### What this task involves
Render the entries below as a JSON list of strings with one string per line, skipping blank lines and leaving out the pictures.

### Recorded data
════

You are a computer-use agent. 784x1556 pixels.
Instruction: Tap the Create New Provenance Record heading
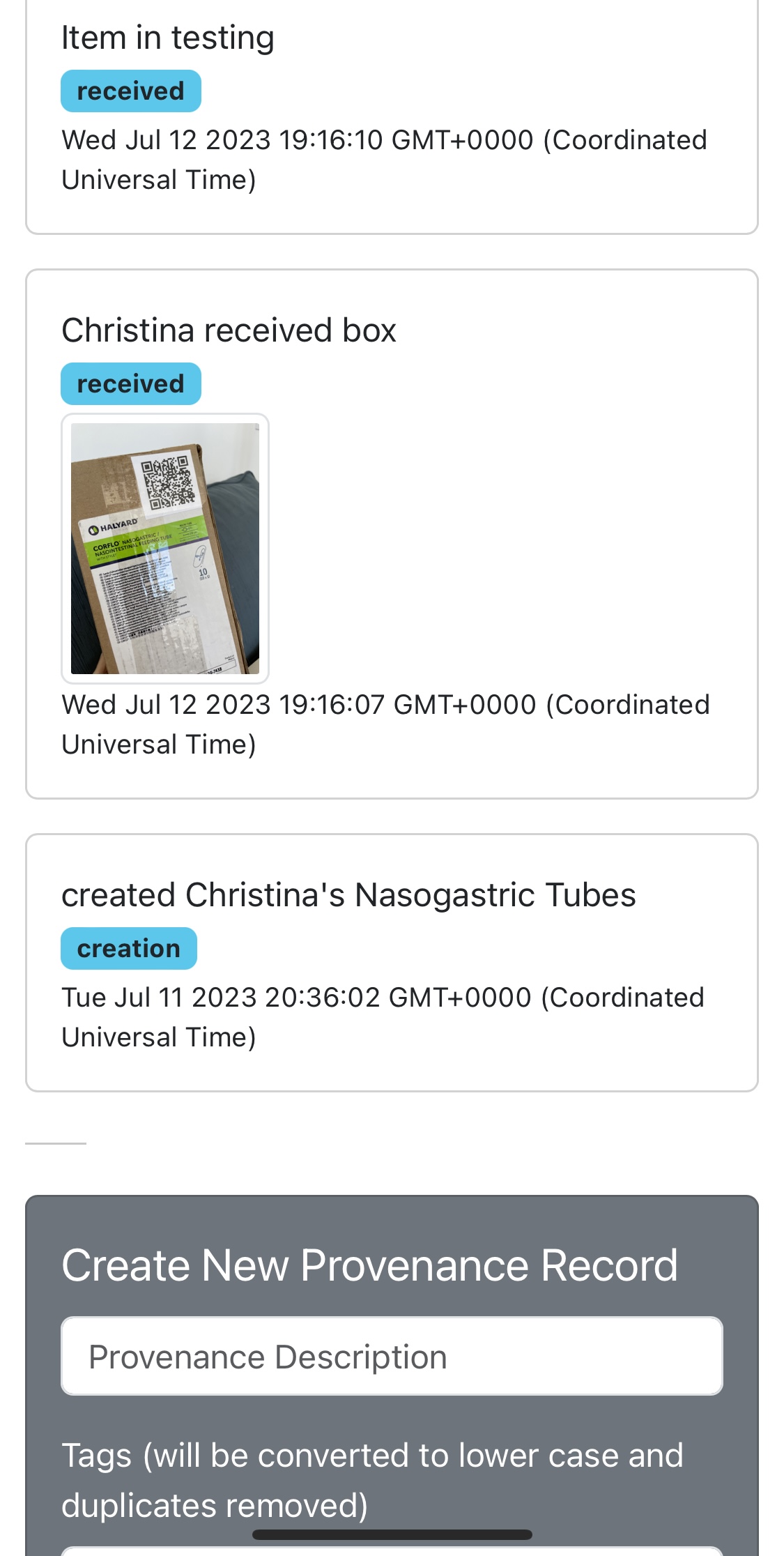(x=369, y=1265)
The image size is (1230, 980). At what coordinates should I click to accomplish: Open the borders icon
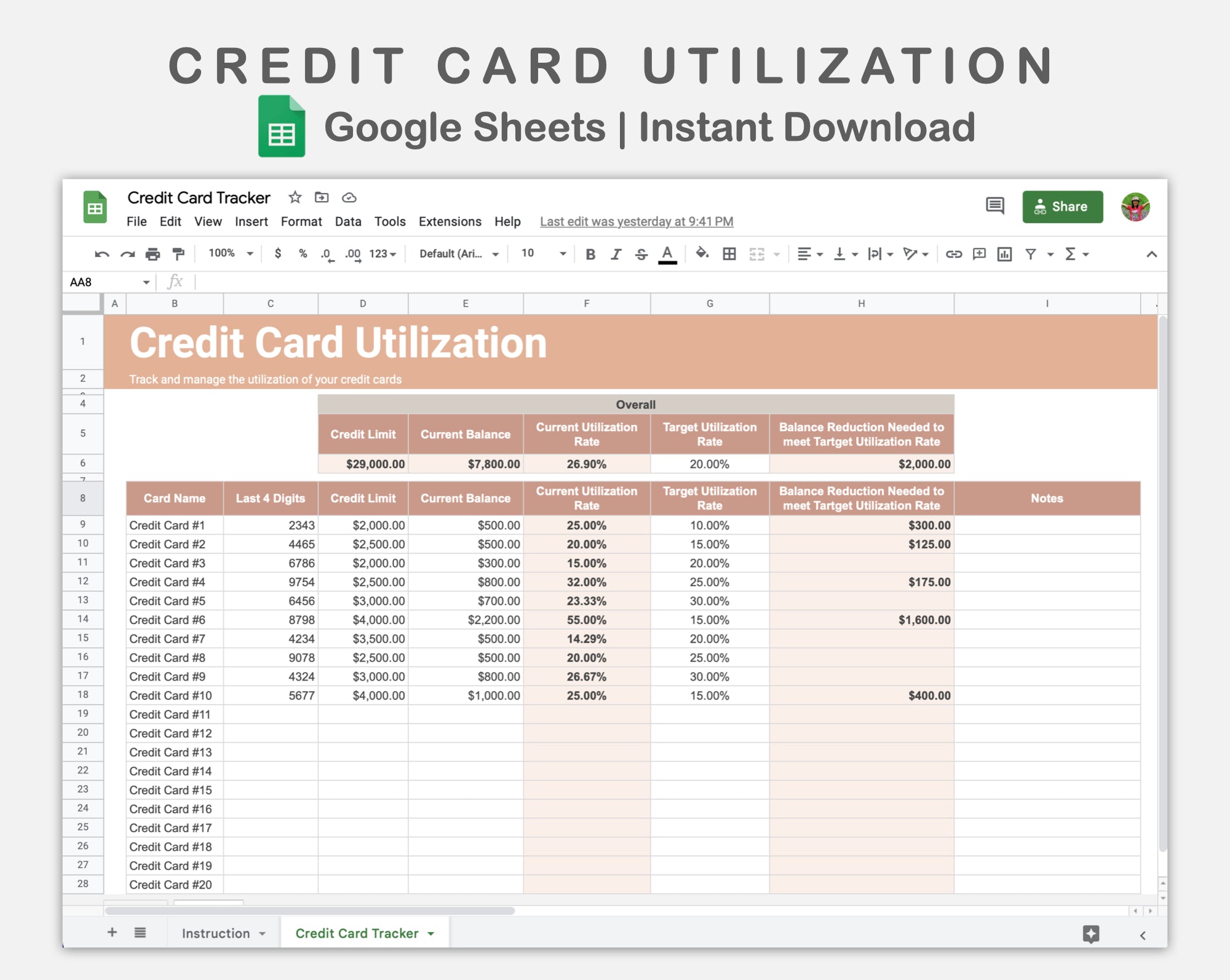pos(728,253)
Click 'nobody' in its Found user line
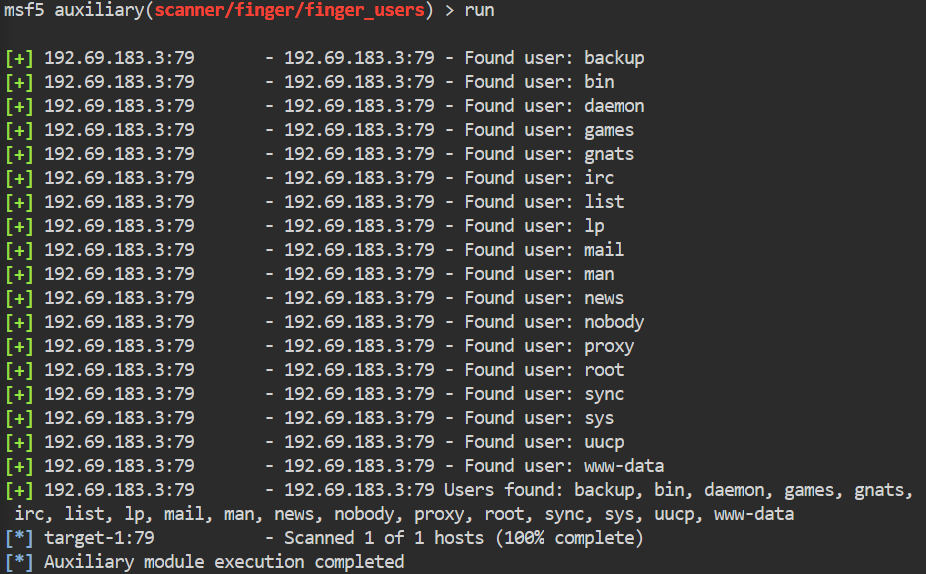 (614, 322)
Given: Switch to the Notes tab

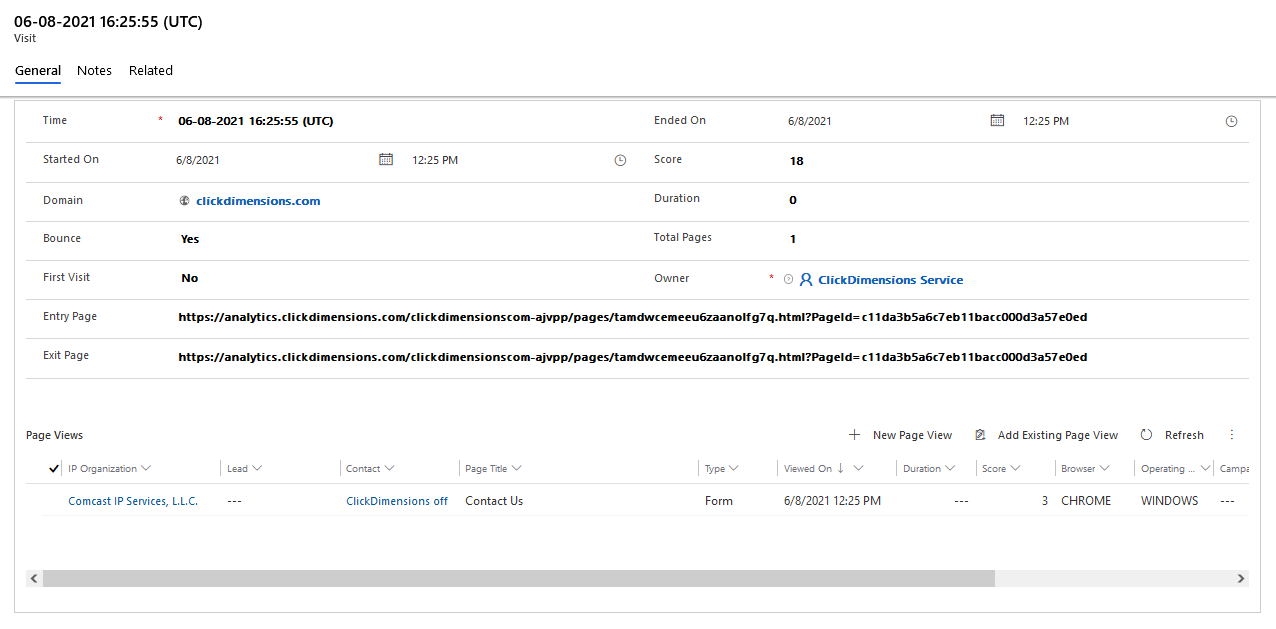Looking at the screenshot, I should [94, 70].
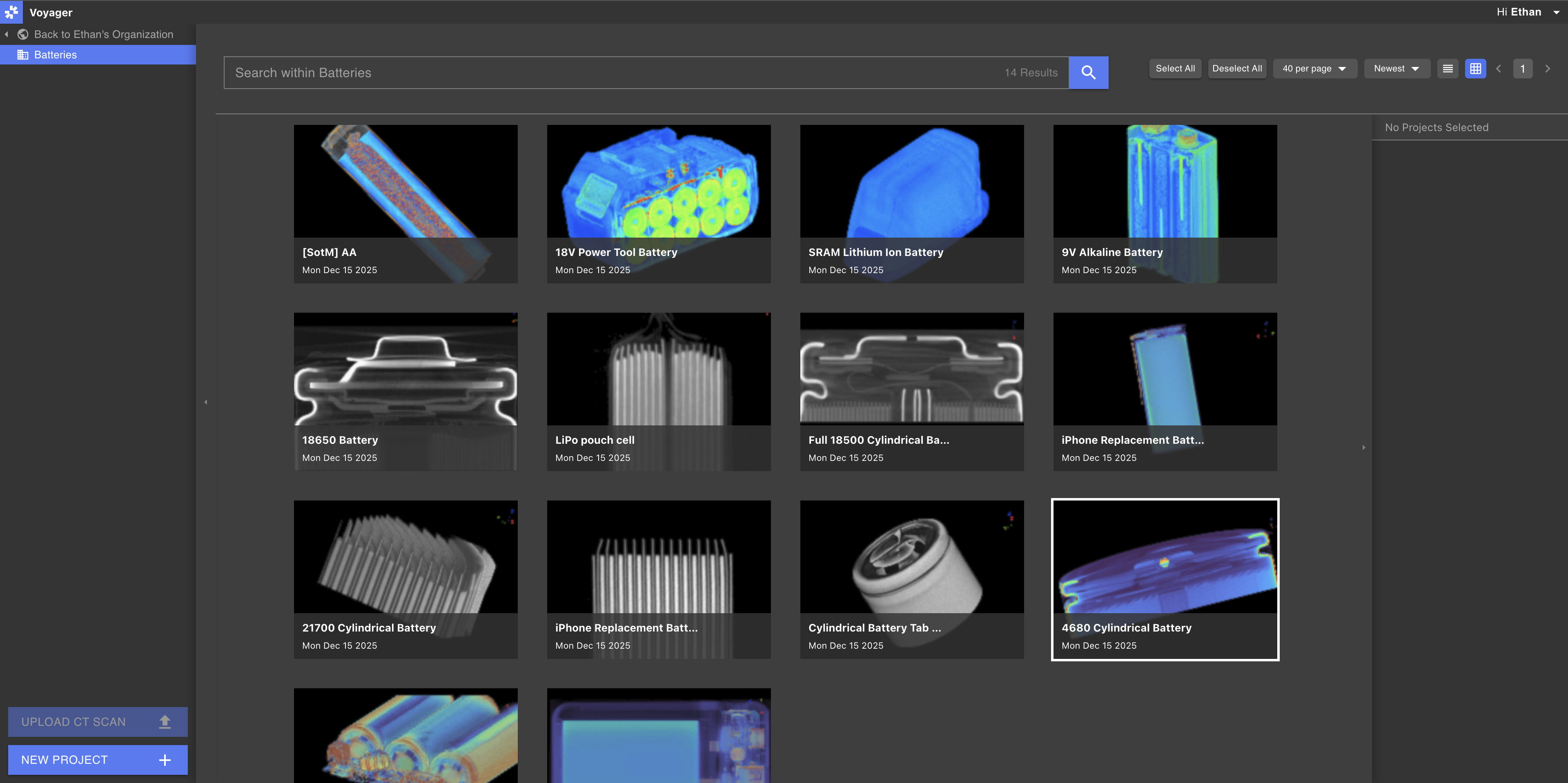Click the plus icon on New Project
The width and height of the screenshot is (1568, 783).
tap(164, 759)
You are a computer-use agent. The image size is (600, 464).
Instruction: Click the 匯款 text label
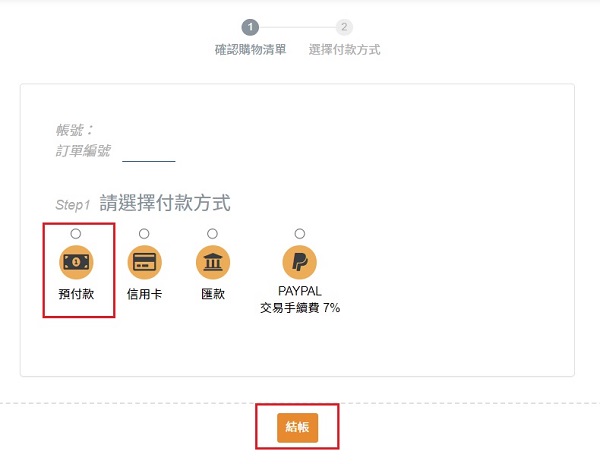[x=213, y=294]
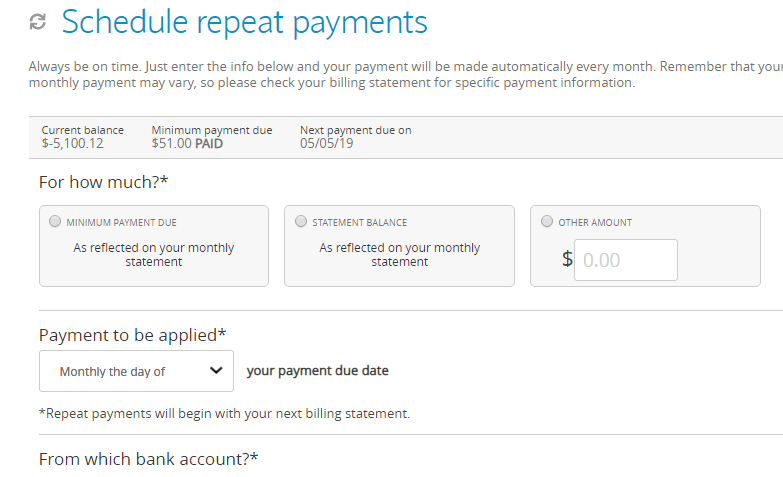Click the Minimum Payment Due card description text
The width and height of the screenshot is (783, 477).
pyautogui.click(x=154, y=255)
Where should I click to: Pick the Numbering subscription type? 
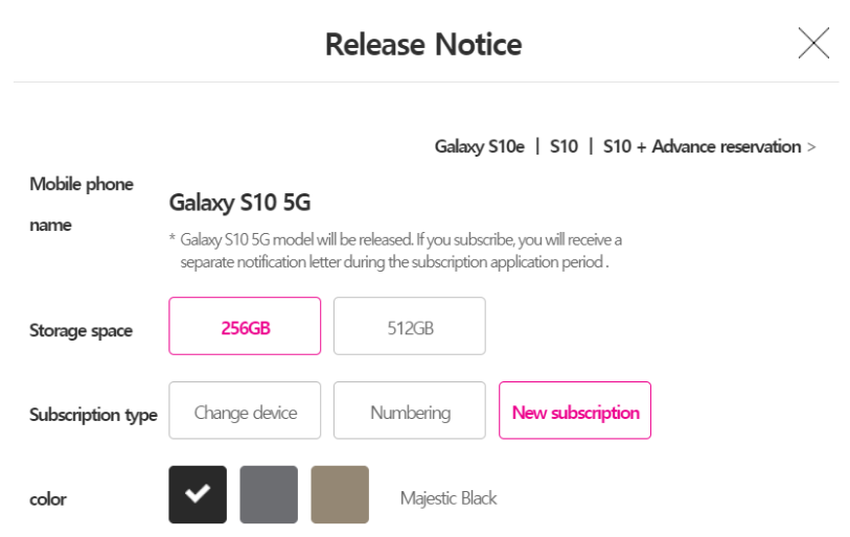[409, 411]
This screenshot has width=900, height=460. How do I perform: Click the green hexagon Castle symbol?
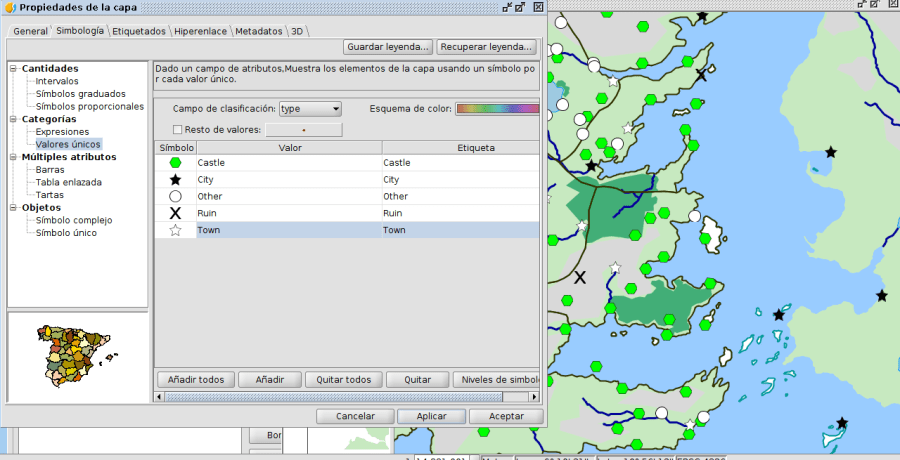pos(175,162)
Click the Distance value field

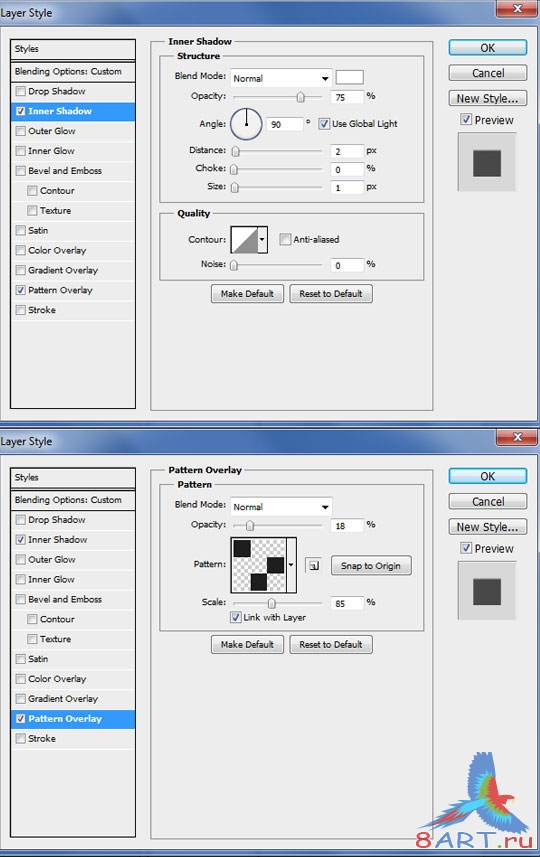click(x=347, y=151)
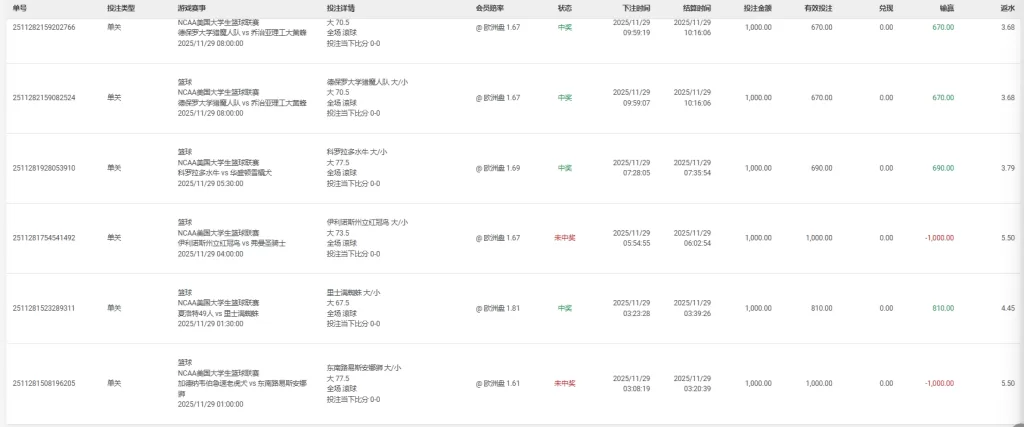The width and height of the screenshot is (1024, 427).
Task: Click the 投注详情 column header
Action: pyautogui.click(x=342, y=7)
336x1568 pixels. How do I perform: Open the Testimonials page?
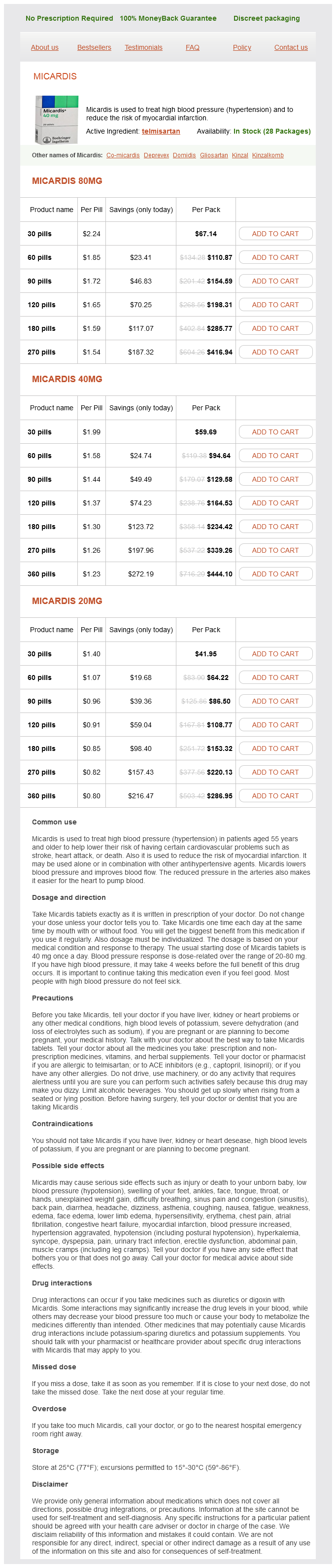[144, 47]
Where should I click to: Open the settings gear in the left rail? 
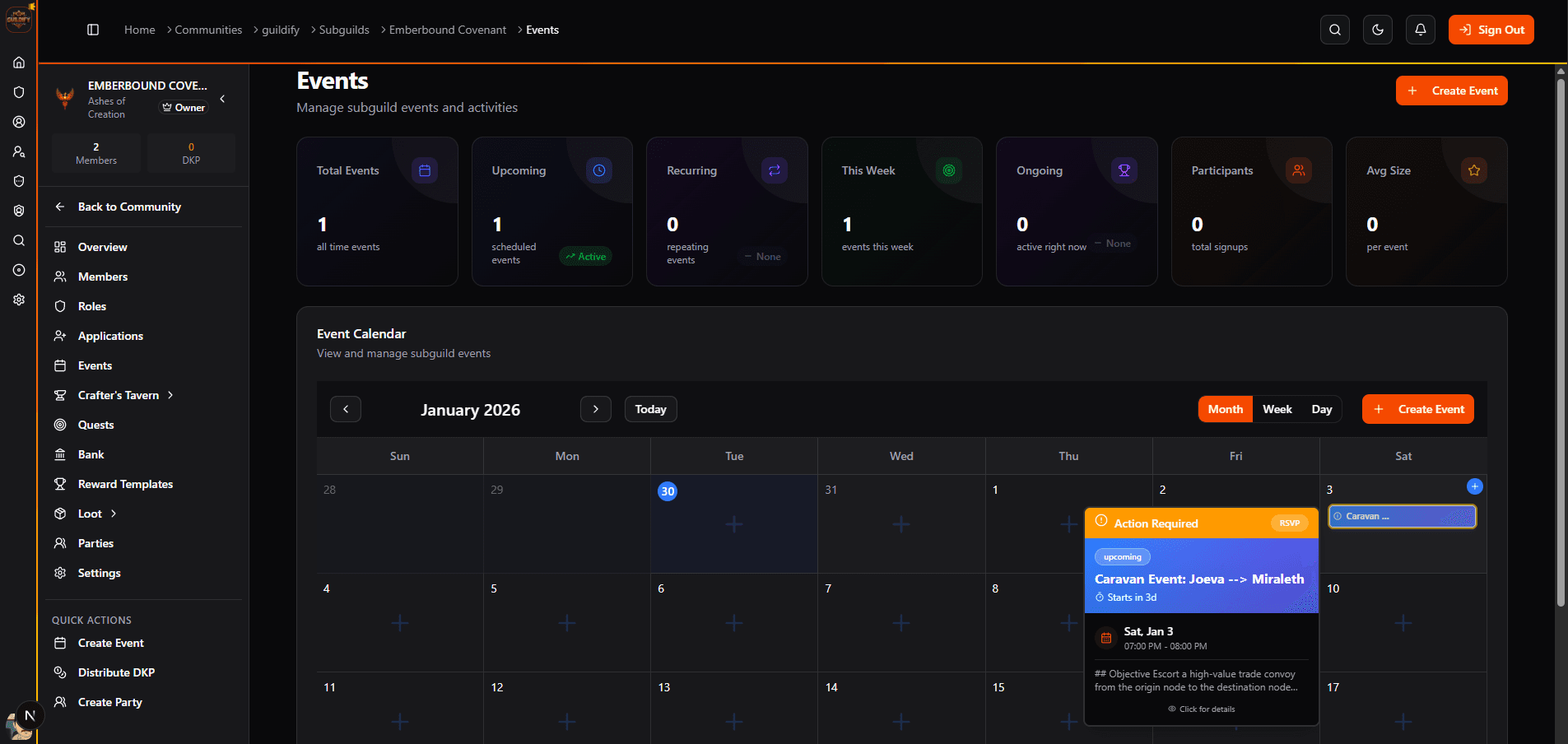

════

### Complete output
[
  "You are a computer-use agent. 784x1556 pixels.",
  "Instruction: Tap the Create New Provenance Record heading",
  "(x=369, y=1265)",
  "The image size is (1230, 980). At what coordinates should I click to accomplish: Open the borders icon",
  "pos(728,253)",
  "Click 'nobody' in its Found user line",
  " (614, 322)",
  "Given: Switch to the Notes tab",
  "Looking at the screenshot, I should [94, 70].",
  "Click the plus icon on New Project",
  "The width and height of the screenshot is (1568, 783).",
  "tap(164, 759)",
  "You are a computer-use agent. The image size is (600, 464).",
  "Instruction: Click the 匯款 text label",
  "[x=213, y=294]",
  "Click the Minimum Payment Due card description text",
  "The width and height of the screenshot is (783, 477).",
  "pyautogui.click(x=154, y=255)",
  "Where should I click to: Pick the Numbering subscription type? ",
  "[409, 411]",
  "This screenshot has width=900, height=460. How do I perform: Click the green hexagon Castle symbol?",
  "pos(175,162)",
  "Click the Distance value field",
  "click(x=347, y=151)",
  "The width and height of the screenshot is (1024, 427).",
  "Task: Click the 投注详情 column header",
  "Action: pyautogui.click(x=342, y=7)",
  "336x1568 pixels. How do I perform: Open the Testimonials page?",
  "[144, 47]",
  "Where should I click to: Open the settings gear in the left rail? "
]